Ancak ülkede geri-dönüşüm fabrikaları yeterli değilse, ekip-ekipmanınız yoksa böyle bir işi neden üstlenirsiniz? Cevap çok nettir: Enkazdan çıkardığınız her şey (eğer resmi makamlara bildirmezseniz) sizindir. Mesela, demirleri eritip tekrar üretip, piyasaya sürebilirsiniz. Özellikle 1999 depreminde “hurda karşılığı yıkım işini” kimlerin üstlendiğini ve bugün ne halde olduklarını incelerseniz sorum daha doğru şekilde cevaplanacaktır.
Büyük hırsızlıklar bununla bitiyor mu? Tabi ki hayır!
1999 ve diğer depremlerden sonra yüzlerce SUV araç, ÖTV ve gümrük vergisi ödemeden yurda sokuldu. Alınma nedeni olarak “deprem bölgesinde kullanılacak” olması gösterildi ama bir teki bile deprem bölgesinde kullanılmadı.
Yurt dışı kuruluşlardan Kızılay’ın kullanılması için gönderilen yüz milyonlarca dolardan bir kısmı Kızılay’ın “Ne için, nereye harcadığımızın hesabını vermeyiz” inadı yüzünden gelmedi, bir kısmı geldi ama nereye harcandığı hiçbir zaman bilinemedi.
Elazığ depreminde yıkılan binalara ait enkaz kaldırma çalışmalarının fotoğraf çekimini, 415 bin TL karşılığı bir şirkete yaptırıldı.
Deprem sonrası yıkılan binaları yapan yüklenicilere yine bina yapım işleri verildi.
Bu örnekleri çoğaltabilirim. Bu durum tabi ki sadece ülkemize ait değil. ABD’den Hindistan’a kadar farklı örneklerini görmek mümkün.

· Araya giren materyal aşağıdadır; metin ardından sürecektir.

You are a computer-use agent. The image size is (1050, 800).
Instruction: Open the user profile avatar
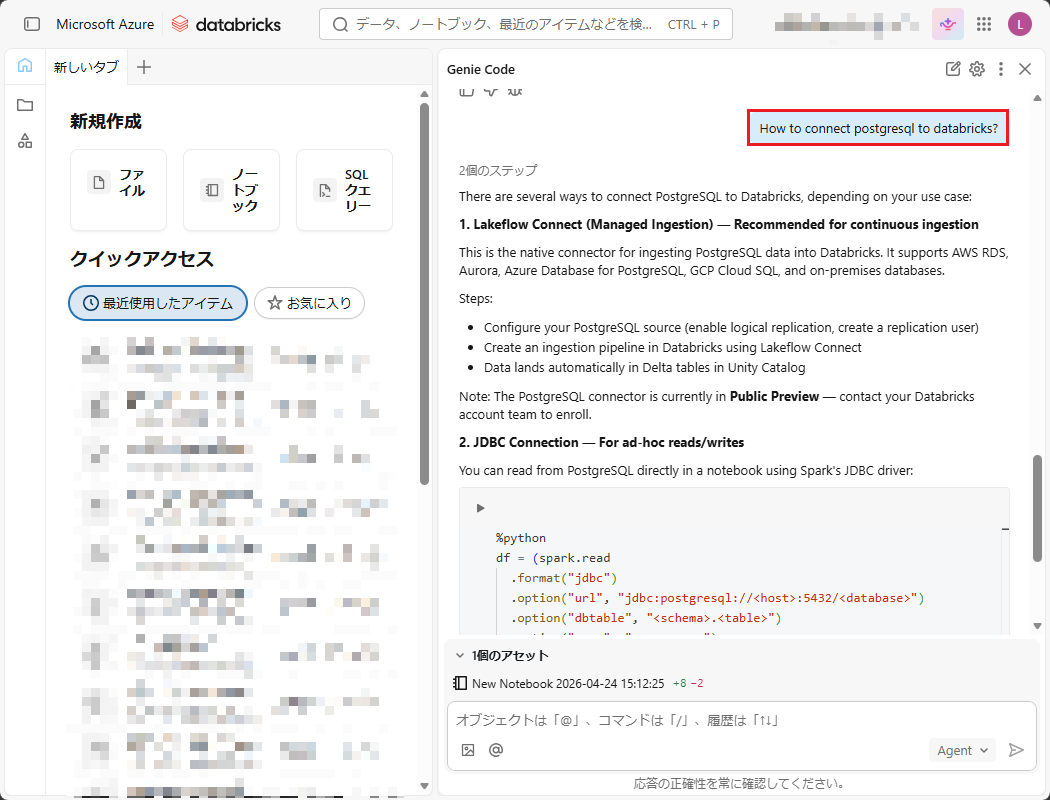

2005’de Amerika’da yaşanan Katrina felaketi sonrası New Orleans şehrinin Cumhuriyetçi kongre üyelerinden biri olan Richard Baker şunu buyurdu:
“Nihayet New Orleans’ta devlet eliyle yapılan konut tarzını bitirdik. Biz bunu hiçbir zaman yapamazdık ama Tanrı yaptı: Tekrar başlamak için beyaz bir sayfamız olduğunu düşünüyorum ve bu beyaz sayfa bize pek çok olanak sunuyor.”
Bütün bu “taze başlangıçlar” ve “temiz sayfalar” arasında çekilen acılar unutturulmaya çalışıldı.
Kapitalizm toplumlara iktisatçılar ve siyasetçiler tarafından dayatılan bir sistem değildir. Aksine “çökmüş” ruhsal dünyanın ayrılmaz parçası olan servet ve toplumsal mevki arayışının kaçınılmaz sonucudur.